## What is needed
Report back each line of the data that contains the word "agent".

## Stored entries
Start of Block
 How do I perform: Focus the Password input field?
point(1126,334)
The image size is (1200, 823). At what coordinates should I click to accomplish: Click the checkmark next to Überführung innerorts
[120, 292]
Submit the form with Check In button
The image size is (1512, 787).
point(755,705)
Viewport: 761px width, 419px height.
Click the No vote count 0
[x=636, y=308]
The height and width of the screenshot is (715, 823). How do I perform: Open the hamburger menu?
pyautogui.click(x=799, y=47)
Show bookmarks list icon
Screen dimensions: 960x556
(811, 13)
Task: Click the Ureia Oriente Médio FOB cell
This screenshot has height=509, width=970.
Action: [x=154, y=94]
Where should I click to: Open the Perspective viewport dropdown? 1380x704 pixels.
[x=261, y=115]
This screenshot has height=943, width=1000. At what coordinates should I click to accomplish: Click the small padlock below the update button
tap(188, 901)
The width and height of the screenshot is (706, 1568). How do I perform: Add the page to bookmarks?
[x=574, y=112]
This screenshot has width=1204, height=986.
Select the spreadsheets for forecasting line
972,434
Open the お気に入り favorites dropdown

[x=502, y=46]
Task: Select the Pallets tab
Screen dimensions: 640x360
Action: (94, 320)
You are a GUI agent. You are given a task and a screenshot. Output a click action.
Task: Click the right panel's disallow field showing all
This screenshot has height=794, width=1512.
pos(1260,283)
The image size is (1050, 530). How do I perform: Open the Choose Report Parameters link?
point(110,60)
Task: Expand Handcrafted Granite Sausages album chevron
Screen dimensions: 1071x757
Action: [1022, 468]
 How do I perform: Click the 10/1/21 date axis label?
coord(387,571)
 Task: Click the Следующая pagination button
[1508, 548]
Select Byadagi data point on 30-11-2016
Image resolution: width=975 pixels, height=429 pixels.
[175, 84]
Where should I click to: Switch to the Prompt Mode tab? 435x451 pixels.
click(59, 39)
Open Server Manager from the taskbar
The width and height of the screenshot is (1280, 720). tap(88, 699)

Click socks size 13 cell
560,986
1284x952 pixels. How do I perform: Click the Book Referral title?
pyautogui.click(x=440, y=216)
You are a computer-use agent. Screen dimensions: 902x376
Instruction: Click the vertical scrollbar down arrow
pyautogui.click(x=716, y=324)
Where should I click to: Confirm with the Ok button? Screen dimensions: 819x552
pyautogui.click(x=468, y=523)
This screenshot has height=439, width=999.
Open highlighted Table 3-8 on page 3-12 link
End of Block
## Finished task
You are a GUI agent. You are given a task and a screenshot. Output a click action.
You are a computer-use agent. Screen dimensions: 902x376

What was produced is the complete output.